El muchacho solitario leía ávidamente su ejemplar de Germinal en francés, deteniéndose por momentos en algunas páginas especialmente reveladoras. Mientras el resto de chavales saldaba la prohibición de usar sus teléfonos móviles en el avión con gritos y risotadas, él se hundía aún más en su propio mundo. Aunque ya tenía dieciocho años, como la mayoría de esos alumnos, a su profesora Marina le parecía aún un muchacho solitario que se escondía en los recreos. También era su mejor estudiante, y prácticamente bilingüe en Francés, pero tenía la sensación de que aquello no le ayudaría mucho en la vida.
-A ver, chicos, controlaos -pidió a las bestiecillas que pronto crecerían hasta convertirse en bestiezulas, en cuñados de bar, adictos a la coca, cotillas de portal o gurús de las criptomonedas. El futuro de su sociedad y (más importante) de su pensión estaba frente a ella, frente a Mauro, el profesor de Matemáticas que roncaba a su derecha; frente a Verónica, la profesora de Inglés que tocaba sus lentejuelas como si fueran un rosario para hacer frente al aterrador despegue del avión. Pero no había nada más terrorífico que ese futuro encarnado en alumnos que se llamaban a sí mismos "bro" y en chavalas grabándose para TikTok como monas en celo.
Bah, seguro que pensaba en eso porque ya rozaba los cincuenta. Ella misma, a su edad, había sido tan atolondrada como ellas, aunque se hubiera casado pronto. Pero después había ido cambiando el alcohol por los zumos de naranja y las noches de fiesta por yoga y sentadillas, y su indumentaria de noche por un corto pero recatado vestido de motivos florales. Era irónico, pensó, que hubiera cultivado con tanto esmero esas formas atractivas y firmes, dado que el estilo de vida que las había alumbrado era el mismo que le impedía disfrutarlas al máximo. Pero a veces se decía a sí misma "ay, si yo quisiera…" cuando sorprendía a un padre o alumno intentando taladrar con la vista el lugar donde sus piernas se encontraban.
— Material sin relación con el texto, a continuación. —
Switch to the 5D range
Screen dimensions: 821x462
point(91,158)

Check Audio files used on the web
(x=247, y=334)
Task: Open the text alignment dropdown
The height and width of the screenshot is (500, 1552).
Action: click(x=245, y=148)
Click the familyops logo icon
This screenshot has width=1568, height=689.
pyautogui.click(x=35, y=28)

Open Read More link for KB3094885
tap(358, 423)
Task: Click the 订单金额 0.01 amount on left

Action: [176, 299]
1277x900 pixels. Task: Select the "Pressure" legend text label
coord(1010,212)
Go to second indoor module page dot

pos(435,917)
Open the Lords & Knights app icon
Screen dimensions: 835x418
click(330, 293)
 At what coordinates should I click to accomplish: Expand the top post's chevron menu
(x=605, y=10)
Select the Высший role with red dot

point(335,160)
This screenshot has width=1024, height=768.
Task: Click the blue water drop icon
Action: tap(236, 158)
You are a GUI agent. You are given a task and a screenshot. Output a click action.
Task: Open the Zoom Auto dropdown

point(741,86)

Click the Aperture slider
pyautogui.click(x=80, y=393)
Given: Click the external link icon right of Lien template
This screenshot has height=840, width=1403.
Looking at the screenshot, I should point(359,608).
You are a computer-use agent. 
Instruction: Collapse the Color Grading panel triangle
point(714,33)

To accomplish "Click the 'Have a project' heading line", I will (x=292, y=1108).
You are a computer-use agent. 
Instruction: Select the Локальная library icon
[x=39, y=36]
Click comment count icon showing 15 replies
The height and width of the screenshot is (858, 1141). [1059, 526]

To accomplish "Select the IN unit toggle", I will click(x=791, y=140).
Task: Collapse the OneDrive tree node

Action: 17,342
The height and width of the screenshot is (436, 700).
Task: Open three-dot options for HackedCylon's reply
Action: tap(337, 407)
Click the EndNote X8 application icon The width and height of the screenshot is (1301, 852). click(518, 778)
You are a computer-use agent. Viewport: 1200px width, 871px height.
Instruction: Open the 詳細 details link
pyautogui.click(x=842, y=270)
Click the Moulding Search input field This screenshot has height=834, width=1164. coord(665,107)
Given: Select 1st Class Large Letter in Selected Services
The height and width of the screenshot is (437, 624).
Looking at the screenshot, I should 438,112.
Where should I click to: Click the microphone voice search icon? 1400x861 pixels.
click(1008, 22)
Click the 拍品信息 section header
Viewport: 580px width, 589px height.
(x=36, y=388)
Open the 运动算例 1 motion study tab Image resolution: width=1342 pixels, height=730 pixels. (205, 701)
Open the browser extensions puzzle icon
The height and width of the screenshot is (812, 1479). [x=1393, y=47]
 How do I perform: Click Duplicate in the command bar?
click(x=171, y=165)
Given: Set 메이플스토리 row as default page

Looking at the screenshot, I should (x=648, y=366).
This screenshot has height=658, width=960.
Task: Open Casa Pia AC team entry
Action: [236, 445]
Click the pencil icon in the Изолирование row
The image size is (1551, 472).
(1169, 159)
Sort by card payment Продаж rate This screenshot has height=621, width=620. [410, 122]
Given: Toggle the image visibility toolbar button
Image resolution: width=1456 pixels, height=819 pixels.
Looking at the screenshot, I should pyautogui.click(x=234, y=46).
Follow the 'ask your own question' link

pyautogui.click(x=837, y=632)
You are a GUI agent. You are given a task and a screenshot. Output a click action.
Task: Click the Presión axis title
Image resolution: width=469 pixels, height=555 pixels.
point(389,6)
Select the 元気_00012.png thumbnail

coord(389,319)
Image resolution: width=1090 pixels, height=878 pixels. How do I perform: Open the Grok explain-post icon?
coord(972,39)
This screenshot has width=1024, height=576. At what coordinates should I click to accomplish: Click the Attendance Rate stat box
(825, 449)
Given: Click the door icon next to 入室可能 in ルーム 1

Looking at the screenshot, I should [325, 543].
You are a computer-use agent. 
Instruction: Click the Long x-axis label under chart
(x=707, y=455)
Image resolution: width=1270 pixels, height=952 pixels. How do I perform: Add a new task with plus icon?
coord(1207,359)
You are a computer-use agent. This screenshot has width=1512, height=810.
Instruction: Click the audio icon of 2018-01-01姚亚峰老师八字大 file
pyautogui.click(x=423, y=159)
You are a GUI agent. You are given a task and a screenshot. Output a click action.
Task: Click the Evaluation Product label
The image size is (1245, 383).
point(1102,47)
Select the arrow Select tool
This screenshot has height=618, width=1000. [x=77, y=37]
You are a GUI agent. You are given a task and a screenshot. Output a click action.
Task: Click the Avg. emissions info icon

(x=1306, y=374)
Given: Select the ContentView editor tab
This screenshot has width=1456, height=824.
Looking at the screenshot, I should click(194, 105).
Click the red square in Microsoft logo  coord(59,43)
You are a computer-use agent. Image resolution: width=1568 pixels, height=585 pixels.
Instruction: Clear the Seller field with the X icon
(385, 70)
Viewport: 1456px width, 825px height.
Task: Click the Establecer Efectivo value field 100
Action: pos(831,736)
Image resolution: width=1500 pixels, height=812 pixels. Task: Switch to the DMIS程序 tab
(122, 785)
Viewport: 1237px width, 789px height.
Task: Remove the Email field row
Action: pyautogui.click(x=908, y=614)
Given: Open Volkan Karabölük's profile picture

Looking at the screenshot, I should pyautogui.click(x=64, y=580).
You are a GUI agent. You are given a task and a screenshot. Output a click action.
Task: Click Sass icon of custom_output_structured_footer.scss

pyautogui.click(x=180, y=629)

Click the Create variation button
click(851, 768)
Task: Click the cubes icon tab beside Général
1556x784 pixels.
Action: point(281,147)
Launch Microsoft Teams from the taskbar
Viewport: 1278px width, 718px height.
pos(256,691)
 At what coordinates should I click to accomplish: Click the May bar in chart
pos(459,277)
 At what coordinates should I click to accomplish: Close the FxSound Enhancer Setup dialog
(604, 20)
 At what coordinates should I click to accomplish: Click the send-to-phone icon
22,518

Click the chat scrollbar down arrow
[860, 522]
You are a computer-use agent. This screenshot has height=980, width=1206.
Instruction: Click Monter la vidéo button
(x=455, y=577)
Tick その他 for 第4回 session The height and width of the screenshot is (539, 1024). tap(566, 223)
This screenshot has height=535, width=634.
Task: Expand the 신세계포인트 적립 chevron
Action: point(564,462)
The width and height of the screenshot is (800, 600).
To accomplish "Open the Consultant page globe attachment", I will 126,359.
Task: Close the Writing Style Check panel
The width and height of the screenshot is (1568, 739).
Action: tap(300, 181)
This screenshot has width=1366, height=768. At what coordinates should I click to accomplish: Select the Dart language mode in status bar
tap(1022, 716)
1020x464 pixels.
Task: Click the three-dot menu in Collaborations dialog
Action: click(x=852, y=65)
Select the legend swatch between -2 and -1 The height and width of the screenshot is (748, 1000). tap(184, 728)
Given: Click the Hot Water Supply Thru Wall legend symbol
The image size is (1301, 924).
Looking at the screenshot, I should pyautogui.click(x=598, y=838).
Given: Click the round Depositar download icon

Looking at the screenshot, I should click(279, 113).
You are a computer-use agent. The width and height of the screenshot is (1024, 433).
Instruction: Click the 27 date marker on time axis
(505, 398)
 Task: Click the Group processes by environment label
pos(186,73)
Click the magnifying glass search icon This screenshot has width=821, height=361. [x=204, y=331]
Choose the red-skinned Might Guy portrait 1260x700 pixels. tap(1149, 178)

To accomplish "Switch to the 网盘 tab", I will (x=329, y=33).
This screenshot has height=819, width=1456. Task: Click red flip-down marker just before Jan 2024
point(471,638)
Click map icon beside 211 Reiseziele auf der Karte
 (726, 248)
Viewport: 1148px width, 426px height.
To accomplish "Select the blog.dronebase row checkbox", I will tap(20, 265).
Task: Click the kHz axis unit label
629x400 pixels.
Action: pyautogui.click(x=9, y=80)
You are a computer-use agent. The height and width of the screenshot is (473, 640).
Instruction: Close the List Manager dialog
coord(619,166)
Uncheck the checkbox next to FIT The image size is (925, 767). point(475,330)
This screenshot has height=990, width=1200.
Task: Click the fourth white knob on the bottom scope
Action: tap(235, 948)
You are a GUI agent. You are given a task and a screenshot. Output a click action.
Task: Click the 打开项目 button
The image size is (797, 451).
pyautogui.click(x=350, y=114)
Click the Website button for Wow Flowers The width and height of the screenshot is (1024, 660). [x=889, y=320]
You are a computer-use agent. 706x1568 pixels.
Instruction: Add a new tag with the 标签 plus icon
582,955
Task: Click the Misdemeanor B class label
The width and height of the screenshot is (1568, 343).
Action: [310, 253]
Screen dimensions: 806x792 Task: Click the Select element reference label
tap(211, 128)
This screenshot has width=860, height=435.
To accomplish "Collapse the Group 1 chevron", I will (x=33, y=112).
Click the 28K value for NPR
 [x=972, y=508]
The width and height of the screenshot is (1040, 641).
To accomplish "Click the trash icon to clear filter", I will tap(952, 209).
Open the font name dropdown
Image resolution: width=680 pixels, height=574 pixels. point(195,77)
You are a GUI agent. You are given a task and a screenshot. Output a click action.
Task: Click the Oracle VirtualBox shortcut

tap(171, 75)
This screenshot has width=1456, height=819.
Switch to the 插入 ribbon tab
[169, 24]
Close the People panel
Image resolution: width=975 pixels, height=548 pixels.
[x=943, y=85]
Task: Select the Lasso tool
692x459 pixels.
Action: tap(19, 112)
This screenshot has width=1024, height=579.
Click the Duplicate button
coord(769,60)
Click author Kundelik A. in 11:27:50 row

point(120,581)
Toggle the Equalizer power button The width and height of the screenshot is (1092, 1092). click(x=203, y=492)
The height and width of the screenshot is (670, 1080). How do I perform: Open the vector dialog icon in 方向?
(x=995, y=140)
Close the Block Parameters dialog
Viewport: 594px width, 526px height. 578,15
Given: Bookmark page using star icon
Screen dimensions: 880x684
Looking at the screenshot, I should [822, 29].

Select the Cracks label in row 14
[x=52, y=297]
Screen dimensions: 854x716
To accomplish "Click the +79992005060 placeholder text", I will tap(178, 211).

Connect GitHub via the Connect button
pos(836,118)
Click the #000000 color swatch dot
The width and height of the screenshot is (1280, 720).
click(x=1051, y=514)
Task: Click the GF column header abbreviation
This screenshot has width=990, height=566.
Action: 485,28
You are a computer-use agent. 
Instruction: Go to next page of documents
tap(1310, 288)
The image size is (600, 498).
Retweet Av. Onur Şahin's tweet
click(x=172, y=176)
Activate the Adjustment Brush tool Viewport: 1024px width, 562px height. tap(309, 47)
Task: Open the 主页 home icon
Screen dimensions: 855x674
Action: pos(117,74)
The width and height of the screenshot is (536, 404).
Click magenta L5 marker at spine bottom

-Leticia, apaga el móvil de una vez, anda.
Su hija obedeció desde el asiento de delante, poniendo los ojos en blanco. Había heredado su talla 100 de pecho, el rubio de su cabello y su interés por la lengua de los franchutes, pero poco más. Era más revoltosa incluso que ella a su edad, y eso le daba miedo. No tanto como el futuro de su pensión, pero sí un temor ligero y controlado.
El avión despegó, como tantas otras veces. Como siempre que viajaba, su subconsciente conjuró visiones idílicas de su vida en el extranjero, en Francia, donde fuera. Lejos. Libre.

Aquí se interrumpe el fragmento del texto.